▸ **EXCERPT PROVIDED**
************

Physical characteristics
- • location: confluence of Middle Branch Chillisquaque Creek and East Branch Chillisquaque Creek in Derry Township, Montour County, Pennsylvania
- • elevation: 520 ft (160 m)
- • location: West Branch Susquehanna River in West Chillisquaque Township, Pennsylvania
- • coordinates: 40°55′59″N 76°51′37″W﻿ / ﻿40.93306°N 76.86020°W
- • elevation: 430 ft (130 m)
- Length: 20.2 mi (32.5 km)
- Basin size: 112 mi^{2} (290 km^{2})

Basin features
- Progression: West Branch Susquehanna River → Susquehanna River → Chesapeake Bay
- • left: East Branch Chillisquaque Creek, Mud Creek, Beaver Run
- • right: Middle Branch Chillisquaque Creek, West Branch Chillisquaque Creek

= Chillisquaque Creek =

Stream in Pennsylvania, United States

Chillisquaque Creek is a tributary of the West Branch Susquehanna River in Montour County and Northumberland County, in Pennsylvania, in the United States. It is approximately 20.2 mi long and flows through Derry Township, Washingtonville, and Liberty Township in Montour County and East Chillisquaque Township and West Chillisquaque Township in Northumberland County. The watershed of the creek has an area of 112 sqmi. Agricultural impacts have caused most of the streams in the watershed of the creek (including the main stem) to be impaired. Causes of impairment include sedimentation/siltation and habitat alteration. The average annual discharge of the creek between 1980 and 2014 ranged from 48.2 to 146.0 cuft/s. Its watershed mainly consists of rolling agricultural land. The creek's channel flows through rock formations consisting of sandstone and shale. It is a warmwater stream.

************

▸ **INFORMATION SUPPLIED**
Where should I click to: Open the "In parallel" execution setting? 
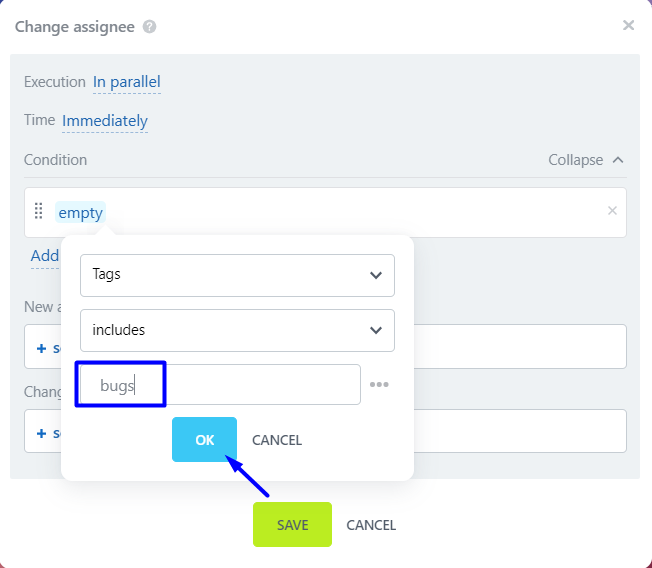(126, 82)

************

▸ **WORK REQUEST**
Please state whether each of these statements agrees with the Chillisquaque Creek text, answering yes or no and quoting the deciding words from the text.
1. The creek is roughly 20.2 miles long.
2. The creek is a coldwater stream.
3. Agriculture has caused most streams in the creek's watershed to be impaired.

▸ **RESULT FOR THIS EXERCISE**
1. Yes: "It is approximately 20.2 mi long"
2. No: "It is a warmwater stream."
3. Yes: "Agricultural impacts have caused most of the streams in the watershed of the creek (including the main stem) to be impaired."